“Sudare”, Una Cortina Tradicional Japonesa Hecha De Bambú - FUMIAKI HAYASHI - UNSPLASH
MADRID 23 (EUROPA PRESS)
Se abren las ventanas y parece que todo lo que entra es un calor infernal, independientemente de la hora del día. Con olas de calor que se suceden, refrescar los hogares se convierte en una prioridad, pero también en todo un reto cuando las temperaturas no dan tregua.
Mientras que algunos recurren al aire acondicionado o los ventiladores, otros buscan reducir su consumo energético y encontrar formas naturales de refrescar su vivienda. En climas como el japonés, donde la humedad se combina con altas temperaturas, no es de extrañar que algunos de sus trucos también puedan aplicarse en España para refrescar el ambiente.
CÓMO SE PUEDE USAR EL AGUA PARA REFRESCAR EL HOGAR
En Japón existe una tradición llamada "uchimizu", una costumbre en la que se remojan las calles con agua. El blog especializado Japón Secreto explica que tiene un propósito simbólico y contemplativo, además de ayudar a refrescar el suelo y evitar que el polvo entre en los hogares.
Esta práctica puede aplicarse en las terrazas, patios y el suelo de la entrada de las casas en España, ya que enfría la superficie y puede reducir la entrada de calor desde el exterior.
LAS PERSIANAS DE BAMBÚ PROTEGEN DEL SOL
La mayoría de hogares españoles tienen persianas que protegen las viviendas del calor del sol por las ventanas, pero algunas personas buscan alternativas. El "sudare", una especie de cortina tradicional hecha de bambú que cuelga en el exterior de la ventana, puede ser una solución, ya que evita que el sol atraviese el vidrio.

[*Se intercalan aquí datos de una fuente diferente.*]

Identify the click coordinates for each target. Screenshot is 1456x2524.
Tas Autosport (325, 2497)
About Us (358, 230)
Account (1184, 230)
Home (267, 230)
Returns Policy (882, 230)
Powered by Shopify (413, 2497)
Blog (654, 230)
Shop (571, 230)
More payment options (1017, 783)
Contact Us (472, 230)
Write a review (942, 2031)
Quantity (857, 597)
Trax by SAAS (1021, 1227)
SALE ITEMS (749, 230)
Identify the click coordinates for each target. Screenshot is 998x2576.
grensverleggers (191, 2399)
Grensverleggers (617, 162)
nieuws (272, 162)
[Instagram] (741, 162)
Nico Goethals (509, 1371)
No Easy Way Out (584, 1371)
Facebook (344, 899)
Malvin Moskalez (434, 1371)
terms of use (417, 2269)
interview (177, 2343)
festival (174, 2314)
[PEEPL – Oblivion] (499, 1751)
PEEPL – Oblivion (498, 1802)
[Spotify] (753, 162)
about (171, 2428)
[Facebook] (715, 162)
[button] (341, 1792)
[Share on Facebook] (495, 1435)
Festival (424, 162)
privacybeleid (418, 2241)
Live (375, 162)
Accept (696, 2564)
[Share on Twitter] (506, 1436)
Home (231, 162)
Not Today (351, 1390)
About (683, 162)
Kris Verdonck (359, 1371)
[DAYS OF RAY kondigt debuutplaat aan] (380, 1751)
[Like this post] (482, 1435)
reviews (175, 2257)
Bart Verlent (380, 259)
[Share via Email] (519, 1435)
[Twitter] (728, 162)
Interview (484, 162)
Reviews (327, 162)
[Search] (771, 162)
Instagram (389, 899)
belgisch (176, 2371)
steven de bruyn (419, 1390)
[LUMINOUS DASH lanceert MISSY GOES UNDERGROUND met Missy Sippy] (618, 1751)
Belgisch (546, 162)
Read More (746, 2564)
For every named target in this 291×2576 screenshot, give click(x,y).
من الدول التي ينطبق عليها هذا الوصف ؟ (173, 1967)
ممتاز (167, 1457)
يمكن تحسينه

Su diseño también ayuda a reducir la humedad y la entrada de insectos, de acuerdo con el equipo de especialistas del blog Japonismo.
LA VENTILACIÓN PUEDE MANTENER UN HOGAR FRESCO
Una de las claves para mantener un hogar fresco en Japón, pero también en España, es la ventilación del hogar. Aunque generalmente se aconseja abrir las ventanas unos 20 minutos al día, es importante prestar atención a la forma en la que se hace.
En lugar de abrir únicamente las ventanas de una misma fachada, abrir puertas o ventanas en lados opuestos (ventilación cruzada) suele ser más eficaz. De esta forma, el aire fresco puede entrar, pero el caliente también puede salir.
Además, es importante abrir las ventanas por la noche cuando el ambiente se haya refrescado y cerrar todas por la mañana. Esto conserva el frescor durante el día cuando las temperaturas exteriores empiezan a aumentar.